H&N Cancer; Survivorship and Late Effects

Survivorship and Late Effects in Head and Neck Cancer Survivors

A cross-sectional study on late effects after modern treatment in long-term survivors of head and neck cancer (HNC). Participants fill in questionnaires and participate at a one day visit at the hospital including blood sample with biomarkers, clinical examination, audiometry, oral radiological examination and oral examination. Data on patients' medical history collected from medical records including radiology images and digital radiotherapy plans.This will allow adjustments of treatment planning and improved treatment decisions for patients at risk, and improve information and follow up for future patients.

Study Overview

• Status: Completed
• Conditions: Head and Neck Neoplasms; Survivorship

Detailed Description

The purpose of this study is to provide knowledge on late effects and mortality risk after modern treatment in long-term survivors of head and neck cancer (HNC). This will allow adjustments of treatment planning and improved treatment decisions for patients at risk, and improve information and follow up for future patients. For head and neck cancer (HNC) survivors of today, with the rising proportion of HPV induced cancer and with improved modern treatment, the late effects and mortality risk has changed compared to survivors previous decades.

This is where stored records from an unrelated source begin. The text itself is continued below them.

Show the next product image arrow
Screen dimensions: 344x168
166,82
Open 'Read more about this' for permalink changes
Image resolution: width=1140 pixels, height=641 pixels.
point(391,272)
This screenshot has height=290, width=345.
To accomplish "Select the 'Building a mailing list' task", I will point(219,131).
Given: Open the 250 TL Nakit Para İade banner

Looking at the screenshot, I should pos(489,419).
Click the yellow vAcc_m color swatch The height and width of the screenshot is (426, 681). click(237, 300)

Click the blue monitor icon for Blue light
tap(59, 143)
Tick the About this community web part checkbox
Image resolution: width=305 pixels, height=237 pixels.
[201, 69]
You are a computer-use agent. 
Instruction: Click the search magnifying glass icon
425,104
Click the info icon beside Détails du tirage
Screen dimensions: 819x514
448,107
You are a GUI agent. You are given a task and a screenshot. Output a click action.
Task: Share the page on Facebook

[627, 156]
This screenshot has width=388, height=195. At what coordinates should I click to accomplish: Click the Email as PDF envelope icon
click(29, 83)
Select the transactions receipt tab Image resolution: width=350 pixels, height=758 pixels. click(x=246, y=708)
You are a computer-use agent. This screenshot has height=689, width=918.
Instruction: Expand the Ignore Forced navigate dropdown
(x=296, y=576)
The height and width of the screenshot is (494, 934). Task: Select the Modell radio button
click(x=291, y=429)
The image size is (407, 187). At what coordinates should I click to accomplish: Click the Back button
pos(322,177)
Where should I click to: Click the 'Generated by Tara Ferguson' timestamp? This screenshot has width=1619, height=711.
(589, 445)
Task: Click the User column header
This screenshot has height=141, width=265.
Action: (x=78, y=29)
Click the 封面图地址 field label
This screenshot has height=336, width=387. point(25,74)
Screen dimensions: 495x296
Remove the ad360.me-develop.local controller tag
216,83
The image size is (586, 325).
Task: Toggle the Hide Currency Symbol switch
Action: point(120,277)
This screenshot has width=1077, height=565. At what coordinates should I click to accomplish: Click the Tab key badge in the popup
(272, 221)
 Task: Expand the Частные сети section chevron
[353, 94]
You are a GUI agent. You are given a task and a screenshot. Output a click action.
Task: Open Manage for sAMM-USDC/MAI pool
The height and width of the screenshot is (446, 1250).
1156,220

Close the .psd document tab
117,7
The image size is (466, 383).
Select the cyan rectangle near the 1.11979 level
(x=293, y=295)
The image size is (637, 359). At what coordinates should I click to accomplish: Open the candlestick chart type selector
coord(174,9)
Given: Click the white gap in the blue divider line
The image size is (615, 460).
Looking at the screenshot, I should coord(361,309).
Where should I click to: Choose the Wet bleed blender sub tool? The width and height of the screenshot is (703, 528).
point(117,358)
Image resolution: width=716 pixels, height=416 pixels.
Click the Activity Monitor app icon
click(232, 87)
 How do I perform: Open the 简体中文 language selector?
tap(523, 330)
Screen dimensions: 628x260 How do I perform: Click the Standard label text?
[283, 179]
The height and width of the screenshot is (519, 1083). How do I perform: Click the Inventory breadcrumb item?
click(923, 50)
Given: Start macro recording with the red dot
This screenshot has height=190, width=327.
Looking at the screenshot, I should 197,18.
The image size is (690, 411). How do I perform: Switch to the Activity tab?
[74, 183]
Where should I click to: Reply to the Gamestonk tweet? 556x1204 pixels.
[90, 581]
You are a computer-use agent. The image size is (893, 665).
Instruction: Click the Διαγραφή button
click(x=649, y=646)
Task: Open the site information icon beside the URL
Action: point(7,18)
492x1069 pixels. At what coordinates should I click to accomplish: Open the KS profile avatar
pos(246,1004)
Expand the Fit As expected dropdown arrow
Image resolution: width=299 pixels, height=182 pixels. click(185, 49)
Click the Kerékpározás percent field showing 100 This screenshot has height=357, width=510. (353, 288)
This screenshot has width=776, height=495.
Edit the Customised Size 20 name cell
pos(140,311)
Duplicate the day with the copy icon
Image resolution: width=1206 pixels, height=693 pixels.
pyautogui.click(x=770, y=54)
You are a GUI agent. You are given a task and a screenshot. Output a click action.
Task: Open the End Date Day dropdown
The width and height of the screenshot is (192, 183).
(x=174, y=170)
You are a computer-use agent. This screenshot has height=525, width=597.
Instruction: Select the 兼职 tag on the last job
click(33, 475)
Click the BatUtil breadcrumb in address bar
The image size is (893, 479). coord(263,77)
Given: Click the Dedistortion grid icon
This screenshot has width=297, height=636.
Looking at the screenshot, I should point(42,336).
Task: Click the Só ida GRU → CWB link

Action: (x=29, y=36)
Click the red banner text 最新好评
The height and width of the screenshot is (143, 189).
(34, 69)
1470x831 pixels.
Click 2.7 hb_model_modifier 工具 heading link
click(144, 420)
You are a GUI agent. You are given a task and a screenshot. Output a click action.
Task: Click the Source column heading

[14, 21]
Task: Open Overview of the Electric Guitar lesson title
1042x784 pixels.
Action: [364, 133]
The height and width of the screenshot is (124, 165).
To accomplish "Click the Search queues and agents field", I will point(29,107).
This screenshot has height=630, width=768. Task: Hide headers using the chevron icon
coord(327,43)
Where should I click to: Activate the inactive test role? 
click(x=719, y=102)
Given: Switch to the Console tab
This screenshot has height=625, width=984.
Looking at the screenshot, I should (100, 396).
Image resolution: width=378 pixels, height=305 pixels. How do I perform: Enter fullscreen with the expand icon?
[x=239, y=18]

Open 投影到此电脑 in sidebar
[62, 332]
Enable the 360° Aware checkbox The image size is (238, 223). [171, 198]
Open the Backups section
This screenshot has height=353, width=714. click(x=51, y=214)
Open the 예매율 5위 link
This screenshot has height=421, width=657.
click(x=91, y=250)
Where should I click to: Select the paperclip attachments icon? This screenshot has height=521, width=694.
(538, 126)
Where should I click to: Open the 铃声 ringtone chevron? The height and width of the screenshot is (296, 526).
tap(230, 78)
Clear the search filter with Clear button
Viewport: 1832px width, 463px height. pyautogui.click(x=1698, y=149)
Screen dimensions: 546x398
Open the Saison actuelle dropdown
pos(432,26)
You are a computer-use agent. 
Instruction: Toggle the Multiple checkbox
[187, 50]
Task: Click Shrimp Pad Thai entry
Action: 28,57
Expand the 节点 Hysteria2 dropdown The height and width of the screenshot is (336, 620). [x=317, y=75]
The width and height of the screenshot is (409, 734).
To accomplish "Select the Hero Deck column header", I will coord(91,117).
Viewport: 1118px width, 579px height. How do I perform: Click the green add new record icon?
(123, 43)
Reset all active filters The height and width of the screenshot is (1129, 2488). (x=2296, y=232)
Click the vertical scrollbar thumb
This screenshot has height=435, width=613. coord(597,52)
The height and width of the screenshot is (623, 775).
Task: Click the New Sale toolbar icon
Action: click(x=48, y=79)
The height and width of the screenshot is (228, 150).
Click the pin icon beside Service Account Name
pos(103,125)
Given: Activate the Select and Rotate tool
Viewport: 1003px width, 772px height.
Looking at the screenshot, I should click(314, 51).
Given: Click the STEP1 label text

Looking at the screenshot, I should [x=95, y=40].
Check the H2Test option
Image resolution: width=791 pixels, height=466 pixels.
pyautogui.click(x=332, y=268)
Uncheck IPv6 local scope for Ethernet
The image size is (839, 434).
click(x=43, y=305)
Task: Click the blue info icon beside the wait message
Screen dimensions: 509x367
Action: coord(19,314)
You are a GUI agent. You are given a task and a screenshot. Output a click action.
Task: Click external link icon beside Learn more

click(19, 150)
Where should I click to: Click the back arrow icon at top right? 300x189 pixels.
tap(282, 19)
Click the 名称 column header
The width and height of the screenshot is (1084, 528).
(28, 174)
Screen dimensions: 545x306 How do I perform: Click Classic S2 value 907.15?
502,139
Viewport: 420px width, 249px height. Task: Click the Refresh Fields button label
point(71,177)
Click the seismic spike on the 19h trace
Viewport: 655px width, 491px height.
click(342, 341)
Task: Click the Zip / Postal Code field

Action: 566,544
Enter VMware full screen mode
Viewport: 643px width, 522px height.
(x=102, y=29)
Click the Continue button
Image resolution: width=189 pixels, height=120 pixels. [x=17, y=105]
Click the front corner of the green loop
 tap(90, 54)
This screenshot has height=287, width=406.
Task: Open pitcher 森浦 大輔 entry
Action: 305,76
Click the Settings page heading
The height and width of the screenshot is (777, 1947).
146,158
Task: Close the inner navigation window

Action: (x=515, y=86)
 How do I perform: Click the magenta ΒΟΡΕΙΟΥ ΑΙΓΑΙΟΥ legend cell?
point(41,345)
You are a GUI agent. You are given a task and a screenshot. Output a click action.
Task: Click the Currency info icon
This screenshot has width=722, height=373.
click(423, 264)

The investigators will assess the prevalence and severity of a broad range of late effects and identify associated risk factors for the following late effects;

• Chronic fatigue
• Hearing loss and tinnitus
• Oral late effects, including taste and smell disturbances and osteoradionecrosis
• Dysphagia and malnutrition
• Body image, intimacy and endocrine dysfunction

In addition,possible biological explanatory mechanisms for fatigue and possibly other selected late effects will be explored. Data will be compared to age and gender matched reference data for those where this is available.

Design: a cross-sectional study

Assessments: Patient-reported questionnaires, blood sample with biomarkers, clinical examination, audiometry, oral radiological examination and oral examination. Data on patients' medical history collected from medical records including radiology images and digital radiotherapy plans.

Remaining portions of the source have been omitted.